The process is described by the following schema:
[[encrypted data]] .--------.
| | |
+--------------> [unwrap] | --> [decrypted data] --+
| | |
.________. |
v
SslEngine nextFilter.received([decrypted data])
instance
This is a bit simplified, we have some additional steps to follow:
- Check that we have received enough data to be able to pass it to the SslEngine instance (ie we have received at least a complete TLS data packet)
- Allocate a new buffer that will receive the decrypted data
- Check the status of the SslEngine instance before and after the decryption, and act accordingly
- Loop on the received data
All in all, we can see that we end with a call to the SSLEngine.unwrap() method, which is responsible for decoding what ha sbeen received.
Otherwise, it’s pretty straightforward.
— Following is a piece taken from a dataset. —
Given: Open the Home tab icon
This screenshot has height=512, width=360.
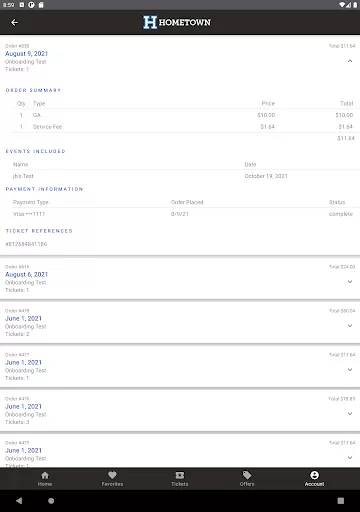Looking at the screenshot, I should [x=45, y=475].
Here are the calls
SslFilter.messageReceived()
|
+-- SslHandler.receive()
|
+-- SslHandler.receiveStart(next, message); // (1)
| |
| +-- SslHandler.resumeDecodeBuffer(message) // (2)
| |
| +-- SslHandler.receiveLoop(next, source) // (3)
| | |
| | +-- check if the inbound channel has been closed // (4)
| | |
| | +-- SslHandler.allocateAppBuffer(source.remaining()) // (5)
| | |
| | +-- SSLEngine.unwrap(source.buf(), dest.buf()) // (6)
| |
| +-- SslHandler.suspendDecodeBuffer(source) // (7)
|
+-- SslHandler.throwPendingError(next) // (8)
|
+-- SslHandler.forwardWrites(next) // (9)
|
+-- SslHandler.forwardReceived(next) // (10)
| |
| +-- next.messageReceived(mSession, x) // (11) Up to the Application handler
|
+-- SslHandler.forwardEvents(next) // (12)
- (1) Process the incoming message
- (2) Accumulate the received message in a session buffer
- (3) Loop until the session buffer has been consumed, and as soon as we have a complete TLS packet
- (4) Check if the remote peer has closed the connection. If so, shutdown the TLS layer
- (5) Allocate a buffer to store the decrypted message
- (6) Decrypt the message.
- (7) Clean up the decoding buffer
- (8) Manage any possible errors
- (9) Process the pending writes
- (10) Process the decrypted message
- (11) Call the next filter in the stack with the decrypted message, if we are able of doing so
- (12) This all is necessary when processing the handshake, it does nothing here
Note: In step (4), we need to verify that the remote peer hasn’t closed the outgoing connection. If so, we have to write everything that is pending.